**DATA:**
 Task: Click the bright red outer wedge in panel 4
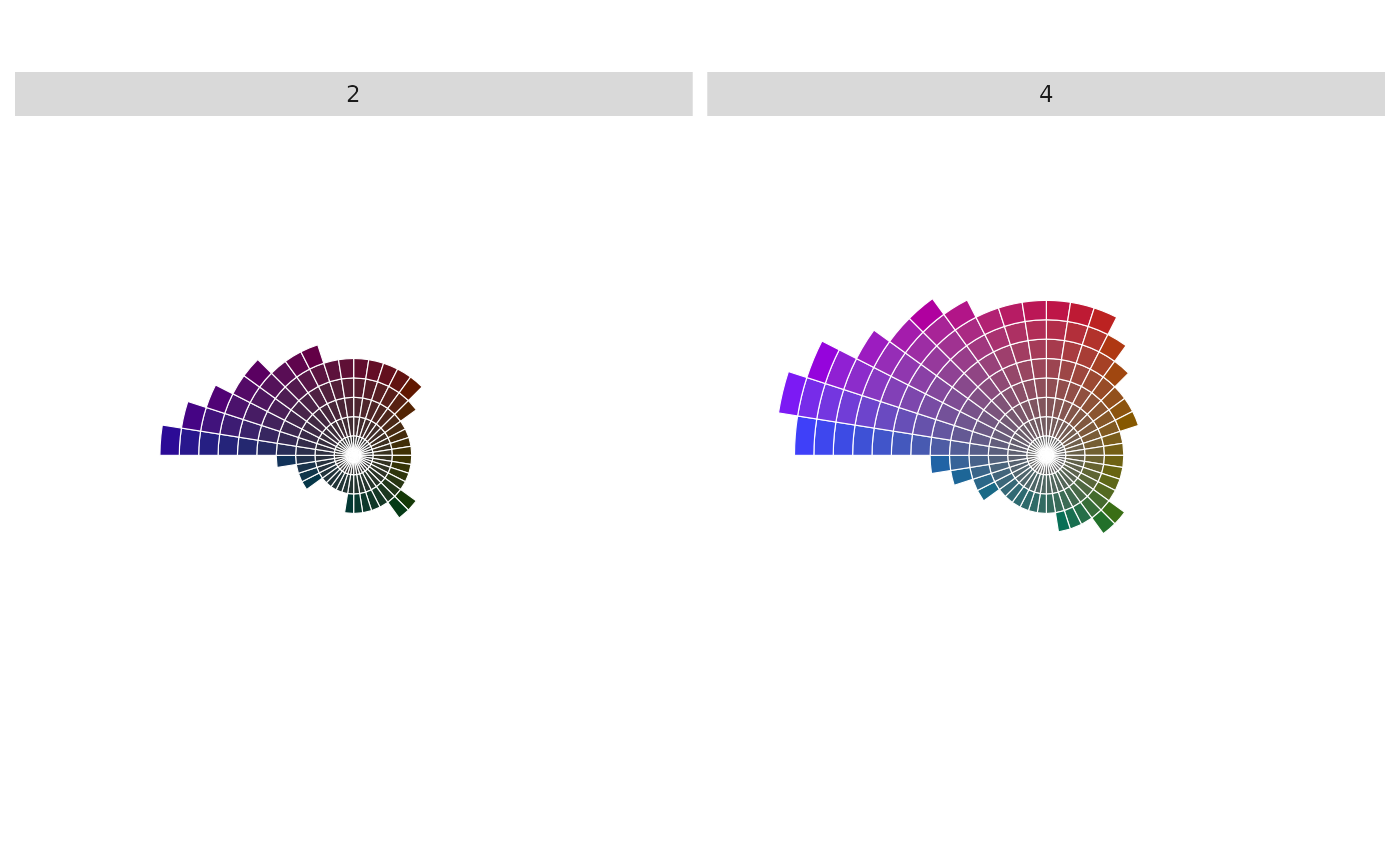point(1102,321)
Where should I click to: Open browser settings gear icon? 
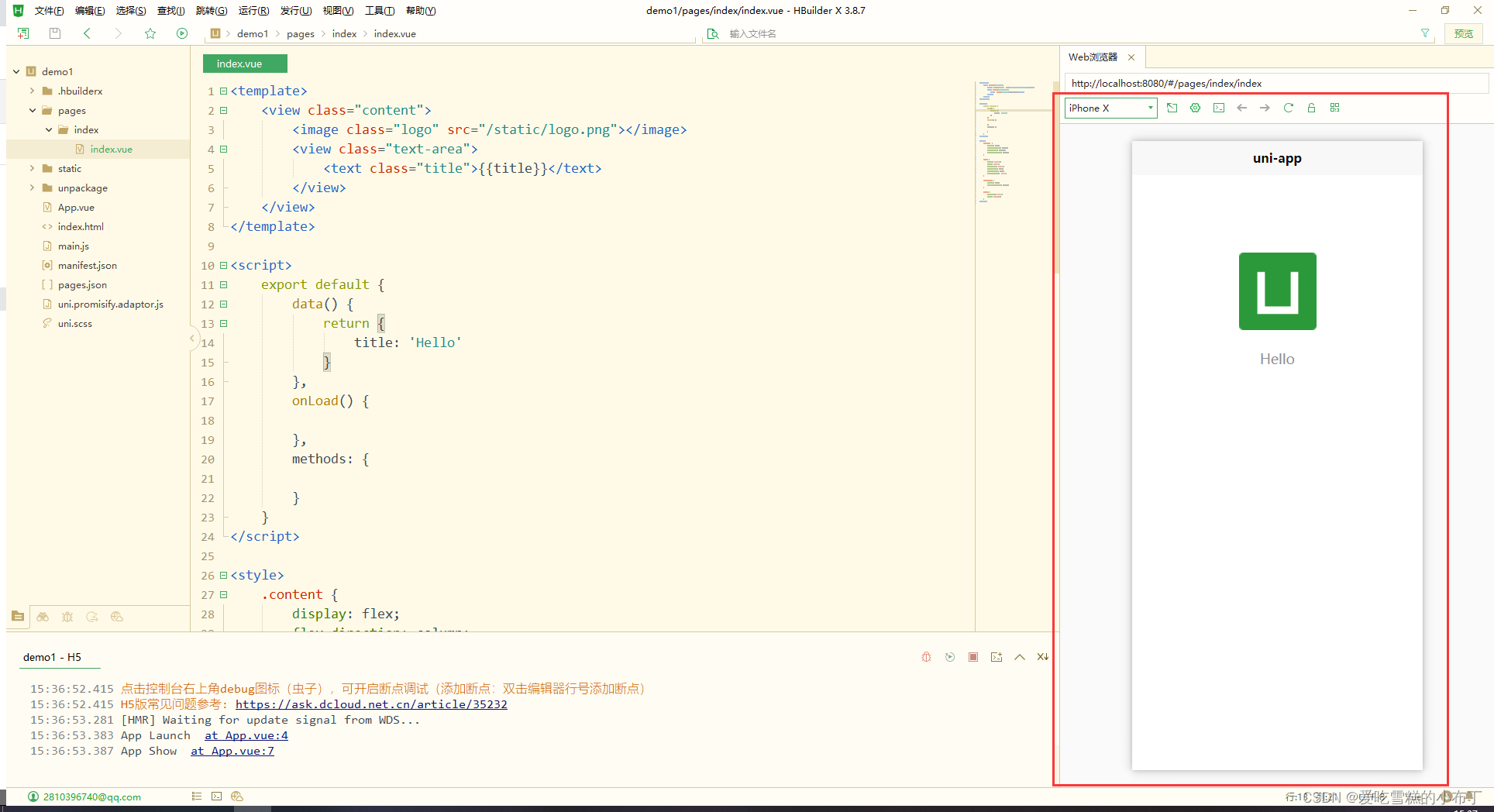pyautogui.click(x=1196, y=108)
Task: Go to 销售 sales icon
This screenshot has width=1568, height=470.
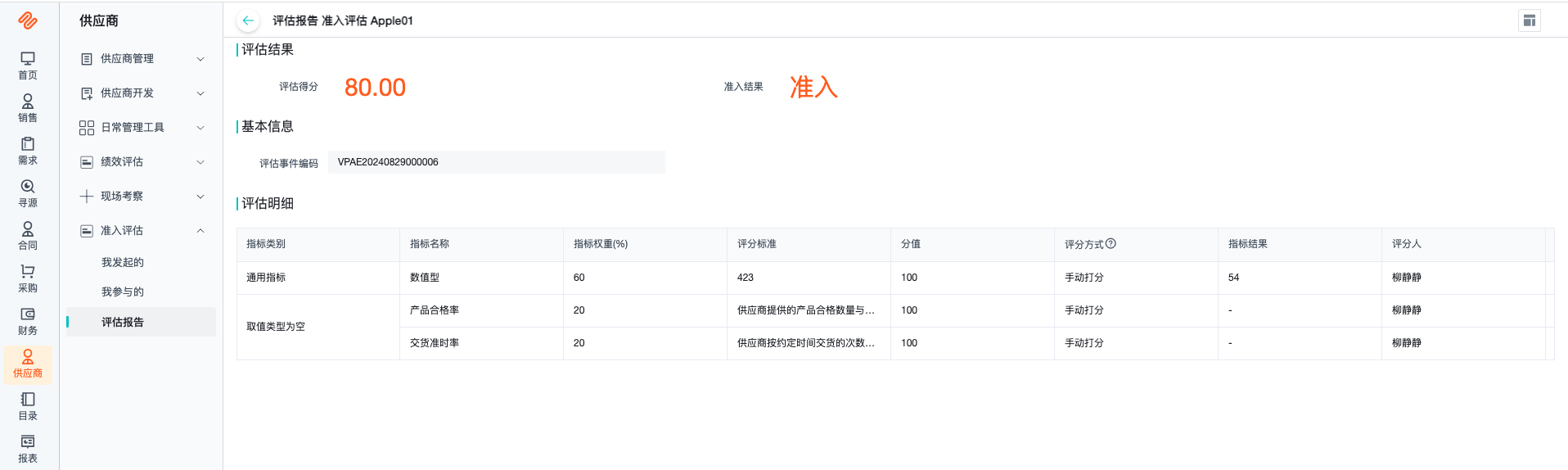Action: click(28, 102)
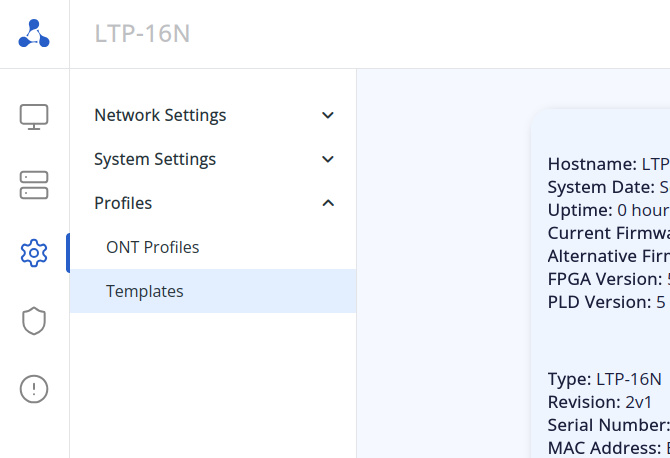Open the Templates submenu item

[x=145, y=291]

**PROMPT:** You need to copy every entry exactly, taking out only the pictures.

**RESPONSE AREA:**
 Task: Click the bright red outer wedge in panel 4
point(1102,321)
Where should I click to: Open browser settings gear icon? 
pyautogui.click(x=1196, y=108)
Task: Go to 销售 sales icon
This screenshot has width=1568, height=470.
Action: click(28, 102)
Open the Templates submenu item

[x=145, y=291]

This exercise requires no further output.